私の出会った文先生 ~とまらぬご父母様への感謝の想い~

岸元実春

 私にとって、物心ついたときから、真の父母様(文鮮明師ご夫妻)は肉親の父母と一緒に存在していました。朝起きてからの訓読・祈祷、食事をする前の祈祷、寝る前の祈祷など、祭壇にあるお写真の前に敬礼を捧げて、神様とご父母様の前に祈祷を通した挨拶をしているという感覚で幼少期から過ごしてきました。

 幼い頃は、写真の中の方だということしか分かってはいませんでした。ですが成長していくにつれて、神様が、ご父母様がどういう方なのか、だんだん明確に分かってきたのです。
 それを手助けしてくれたのが、「二世は韓国で教育しなさい」というお父様のみ言により、両親が韓国に7 年間留学させてくれた経験でした。親元を離れ、同年代、先輩たち、そして年を重ねるに従って増えてくる後輩たちと共に一つの館で暮らす7 年という期間の中で、日本にいたらできない経験、そして出会えなかった、かけがえのない同期や兄弟姉妹との関係を結ぶこともでき、また、韓国語を学び、お父様(文鮮明師)のみ言を韓国語で訓読し、韓国の伝統や文化を学ぶことで、ご父母様の心情、天の心情を直接感じ、知ることができました。直接韓国語でみ言に触れることで、韓国語でしかない表現と心情の世界、そしてお父様の心情が、一言ひとことに宿っているのを感じ、心の奥深くまで切実な天の心情が染み込んでいくのを感じました。

 ご父母様にお会いすると、何故か胸が高鳴り、一気に全身を血が駆け巡って、ご父母様の胸の中に飛び込んでいきたいという衝動にかられるのです。目頭がじんと熱くなり、涙が自然と溢れ、頬を伝っていきました。
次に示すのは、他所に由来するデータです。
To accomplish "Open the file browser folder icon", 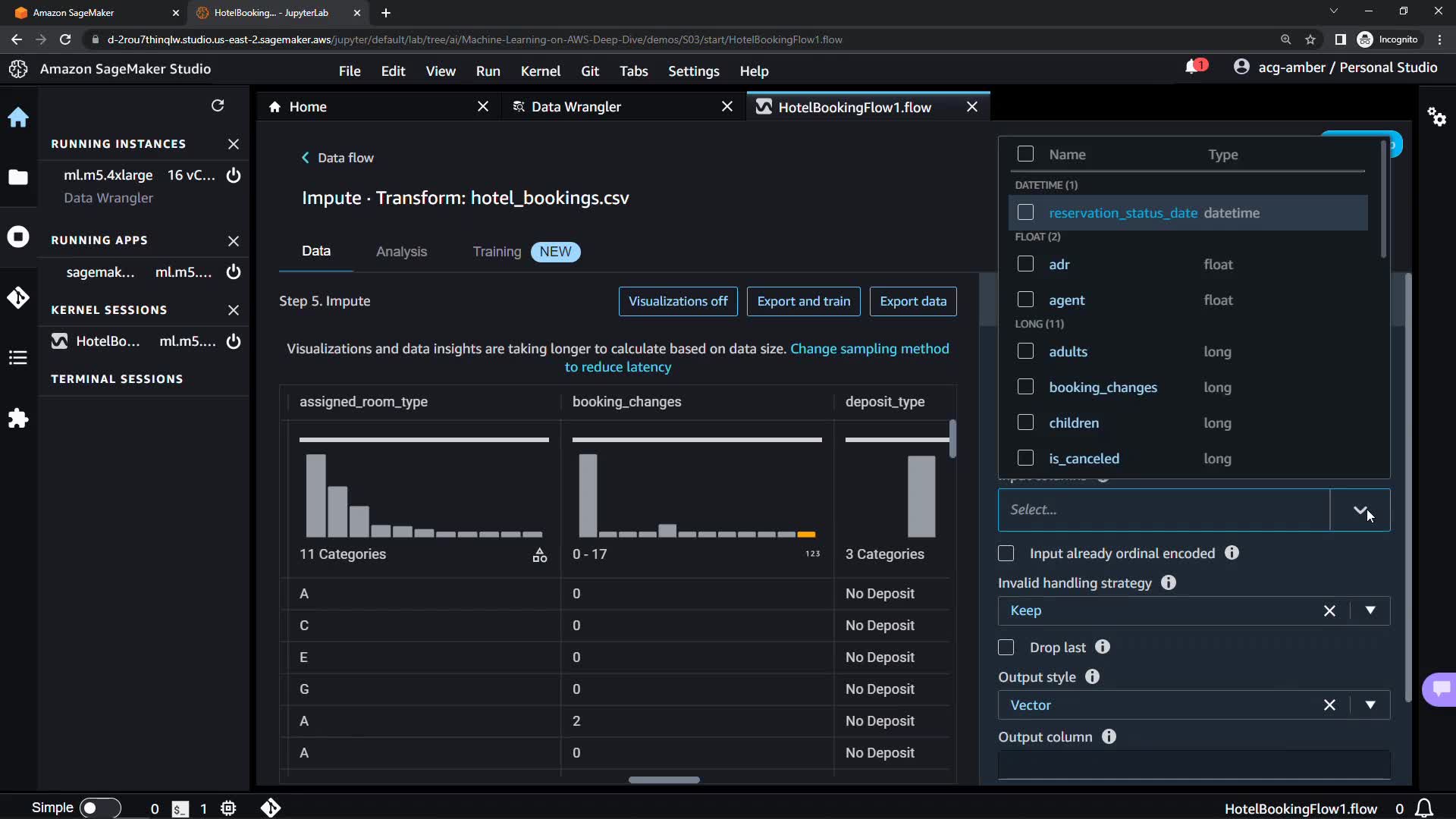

 後に、留学生活の中で受けた原理講義や修練会などを通して、ご父母様がどうして人類の父母になられ、自分たち二世の父母様なのかを知るようになり、ご父母様にお会いした時感じた想いが、本当の父母に対する子女の、「お会いしたかった、お会いできて嬉しい」という、喜び、感動だったのだと悟りました。
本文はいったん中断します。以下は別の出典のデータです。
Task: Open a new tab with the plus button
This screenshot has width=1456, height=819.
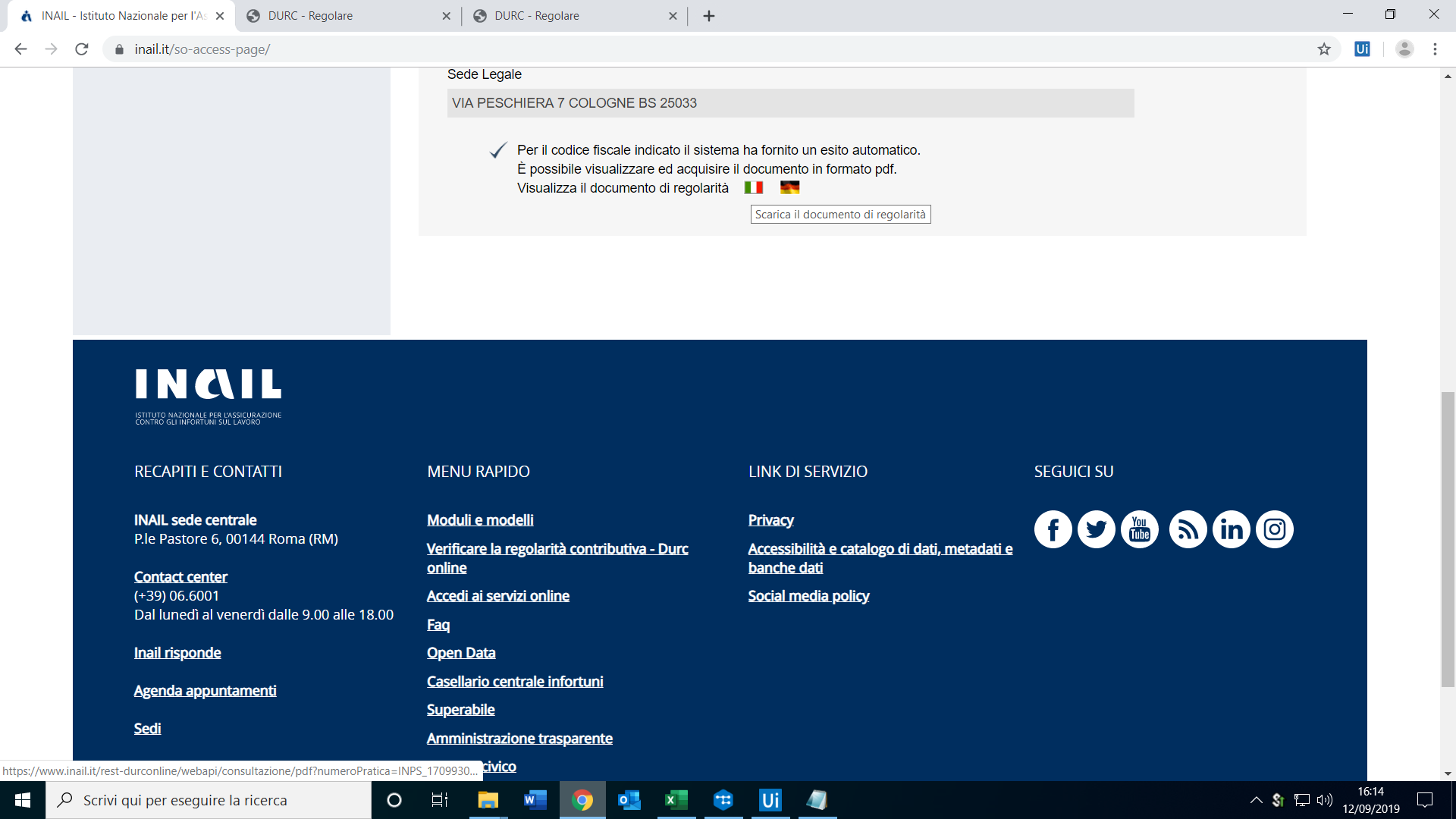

 一世である肉親の父母に、「血統転換」という祝福をお与えになり、そうして生まれたのが自分たち二世。そのことをはっきりと知るようになった今、ご父母様への感謝の想いが止まりません。神様、ご父母様を一人でも多くの人に証しできるよう、二世として、神様の、ご父母様の子女として、今後世の中に大きな声で堂々と胸を張り、神様から与えられた個性を、自己の責任を果たしていけるよう努力していこうと思います。